Turning on "The Capitalism Show"

By Joe Schembrie
web posted August 28, 2000

Now that television has given us a show about cannibalism, how about a show about capitalism?

Congratulations Mr. Hatch
Congratulations Mr. Hatch

No, the ratings-smashing summer series 'Survivor' wasn't overtly about cannibalism, but the basic philosophy of a zero-sum game, where one person wins and the rest are losers, was essentially the same as cannibalism.

Ironically, people think the same of capitalism -- "Eat or be eaten," "It's a dog-eat-dog world" -- but if you were to pitch to TV network executives a Reality-Based Show concept about producing wealth rather than fighting over it, their reaction would likely be, "There's not enough dramatic conflict."

Most of us know that there is some truth to that. We rail against the supposed amorality of titans of industry and avidly watch soap operas about business people cutting one another's throats, but we sense that the real business world is one part competition and nine parts cooperation -- a little too mundane and cerebral to attract a national television audience.

Well, maybe, but it would be worth a try.

What I have in mind could be called, 'The Capitalism Show.' It would present a group of real people starting a real business and trying to make a go of it, while cameras follow them around, recording their decisions and actions, their dreams and frustrations.

And there is, of course, an ulterior motive in my suggesting such a television series.

I think it would be great if the average person were educated on what the free market system is all about. Maybe then liberal Democrats would get fewer votes the next time they make slams against business people. Maybe conservative Republicans would get more votes when they point out that the true source of material wealth in society comes from the innovation of the business community.

A television program about the real business world would be an ideal platform to get this message out -- providing that it could be presented in an entertaining way.

SurvivorHmm, first of all we'd have to choose the right people -- young and telegenic entrepreneurs, of course, would have sex appeal. But we want older people and minorities, so that others can identify as well. All would have to be smart go-getters.

Having a bunch of programmers coding in a windowless room all day long isn't likely to garner high ratings, no matter how heavily it's edited. So the business would have to be something that socially relates to the public -- say, a theme restaurant.
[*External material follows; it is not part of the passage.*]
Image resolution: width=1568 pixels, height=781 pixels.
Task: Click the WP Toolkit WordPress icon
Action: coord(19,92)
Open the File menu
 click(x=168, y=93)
The program would provide seed money, but it would be up to the business partners to make a go of their enterprise. Perhaps, for the sake of story conflict, there could be two competing businesses, two restaurants across the street from one another. To encourage a sense of audience involvement, the audience could be invited to vote on crucial business decisions through a toll-free number or web site. If the ratings provided working capital for the business, the entrepreneurs would also have an incentive to make the program as interesting as possible.

Well, I don't know if a concept like 'The Capitalism Show' is ready to attract a general audience of millions. But maybe we're ready to see something like this develop over the Internet on a more specialized level -- say, specifically for shareholders. Today, corporate stockholders are often in the dark about the internal workings of the company they're investing in. Their only knowledge about what's going on comes from tightly-choreographed quarterly reports and shareholder's meeting. But what if investors could watch a weekly webcast digest of goings-on in the corporate suite? And what if the executives did not control the cameras? And what if shareholders could vote for corporate policy weekly or even daily, right at their computers?
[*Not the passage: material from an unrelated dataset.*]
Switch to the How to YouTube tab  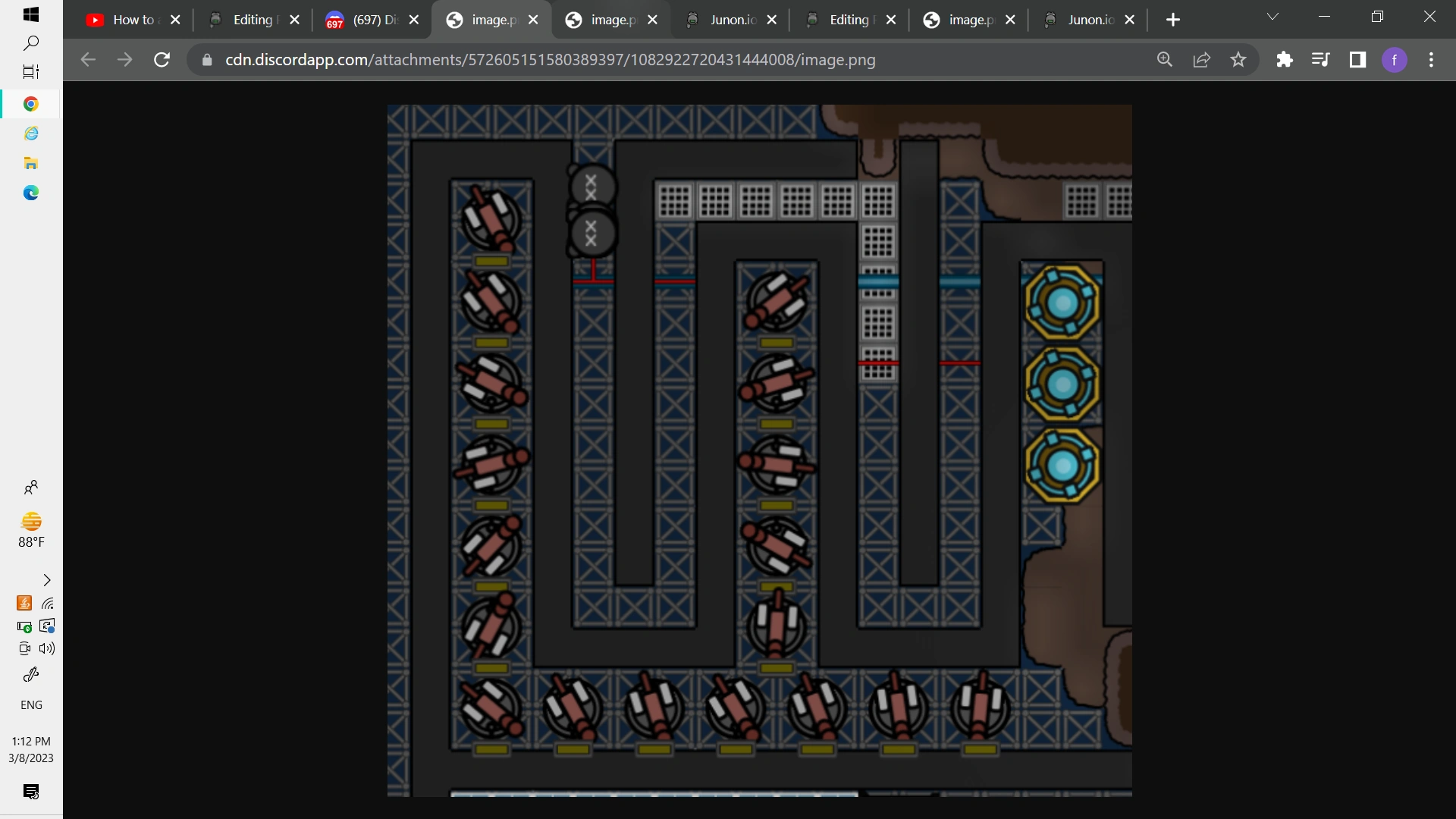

It would be a whole new wild, free-wheeling free market system. No longer could it appear that corporations are a faceless 'Them.' Quite plainly, it would be seen that average people can and do control the corporate world.
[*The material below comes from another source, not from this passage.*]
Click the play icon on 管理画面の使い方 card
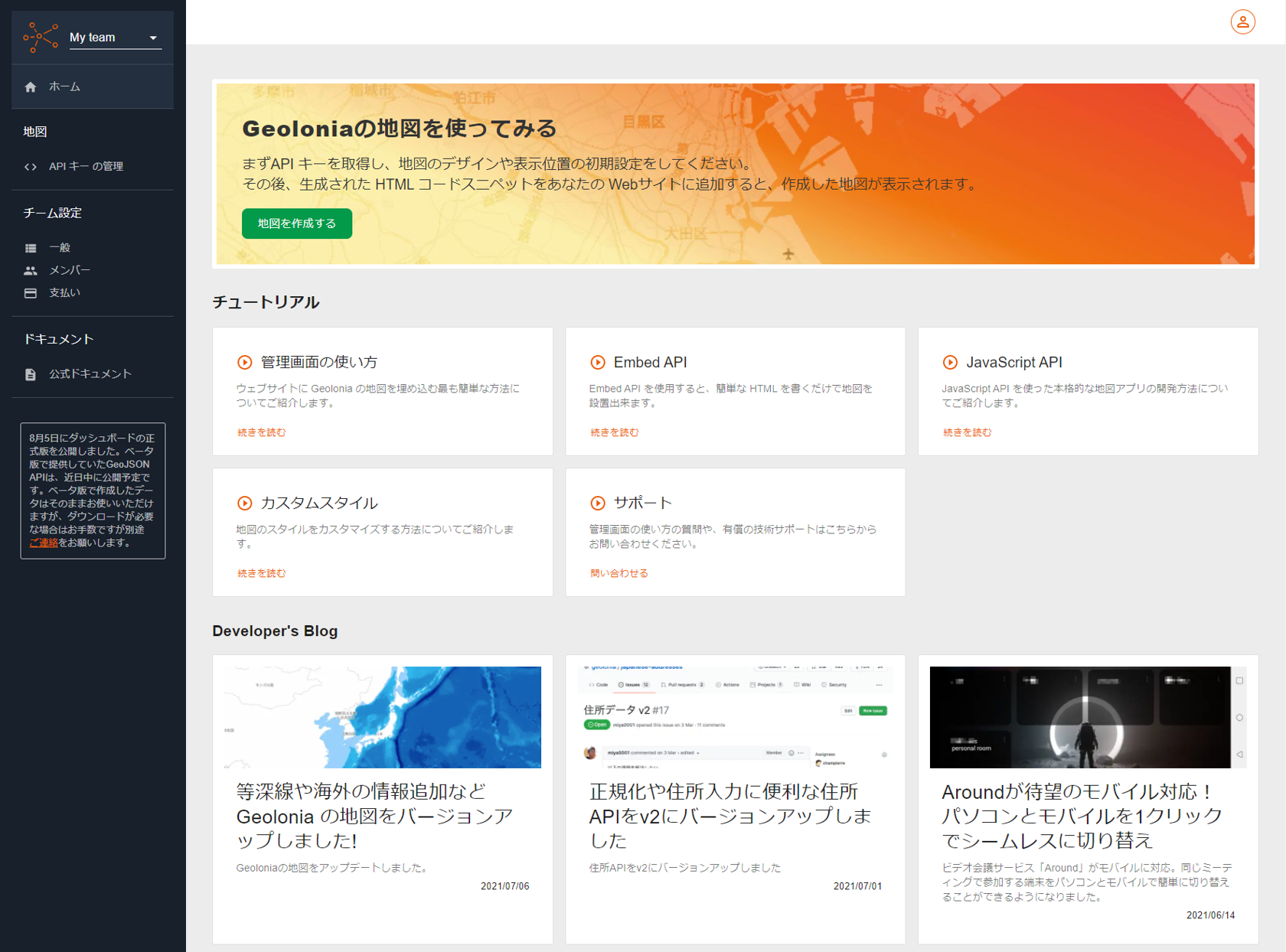click(x=245, y=361)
As Al Gore's convention speech made clear, socialism has survived the Cold War. But could it survive a ratings war with capitalism? Probably not. Capitalism, with its freedom and creativity, has got to be far more interesting to watch than socialism. Head to head, competing for television viewers, capitalism would triumph and socialism would be canceled.

Which might be the best reason why the whole business world should go Hollywood.